Interferon-gamma induced adipose tissue inflammation is linked to endothelial dysfunction in type 2 diabetic mice

Abstract

Interferon-gamma (IFNγ) has previously been associated with immuno-mediated inflammation in dietinduced obesity and type 1 diabetes. This study sought to define the role of IFNγ-induced adipose tissue inflammation in endothelial dysfunction in type 2 diabetes. We examined mesenteric adipose tissue (MAT) inflammation, and endothelial function of small mesenteric artery (SMA) in control mice (m Lepr db), diabetic mice (Lepr db), m Lepr db treated with IFNγ, and Lepr db treated with anti-IFNγ or anti-monocyte chemoattractant protein-1 (anti-MCP-1). mRNA and protein expression of IFNγ and MCP-1 were increased in MAT of Lepr db, accompanied by increased T-lymphocyte and macrophage infiltration. Anti-IFNγ reduced MAT inflammatory cell infiltration and inflammatory cytokine expression in Lepr db, while IFNγ treatment showed the opposite effects in m Lepr db. Acetylcholine (ACh)-induced vasorelaxation of SMA was impaired in Lepr db versus m Lepr db, but sodium nitroprusside (SNP)-induced vasorelaxation was comparable. Both anti-IFNγ and anti-MCP-1 improved endothelial function of Lepr db, while IFNγ treatment impaired endothelial function of m Lepr db.
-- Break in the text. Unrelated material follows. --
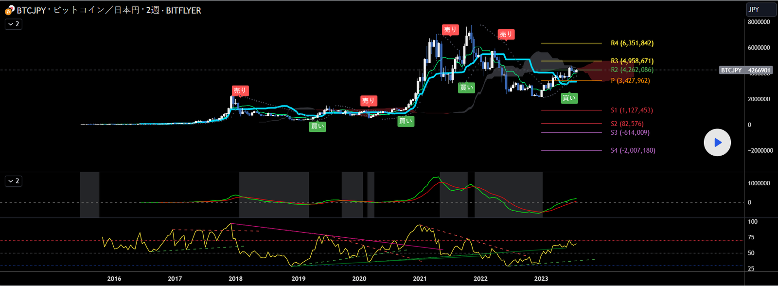Open the JPY currency selector

761,9
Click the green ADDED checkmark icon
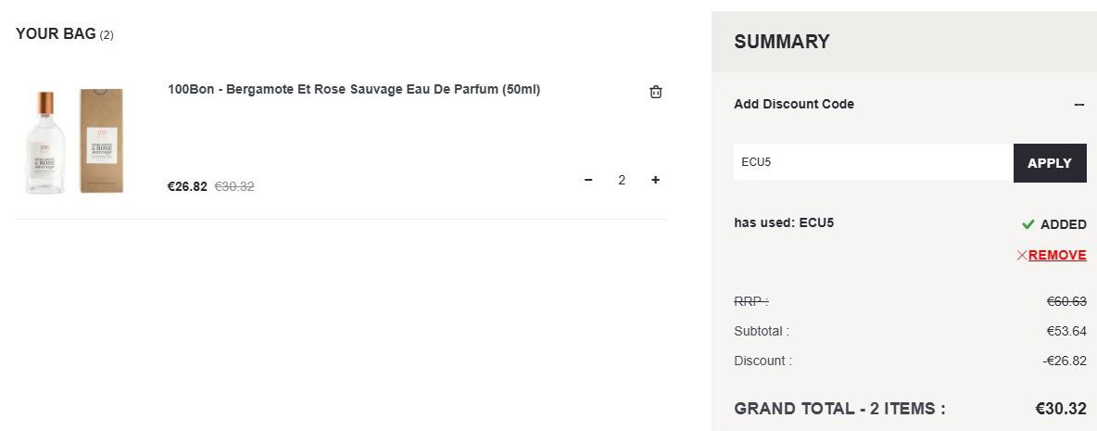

Superoxide production was higher in both MAT and SMA of Lepr db mice, and anti-IFNγ reduced MAT and SMA superoxide production. Macrophage accumulation in the adventitia of SMA, and mRNA expression of MCP-1 in SMA were increased in Lepr db and IFNc-treated m Lepr db, but reduced in anti-IFNγ treated Lepr db. These findings suggest IFNγ has a key role in the regulation of visceral adipose tissue inflammatory response and endothelial dysfunction in type 2 diabetes. © Springer-Verlag 2011.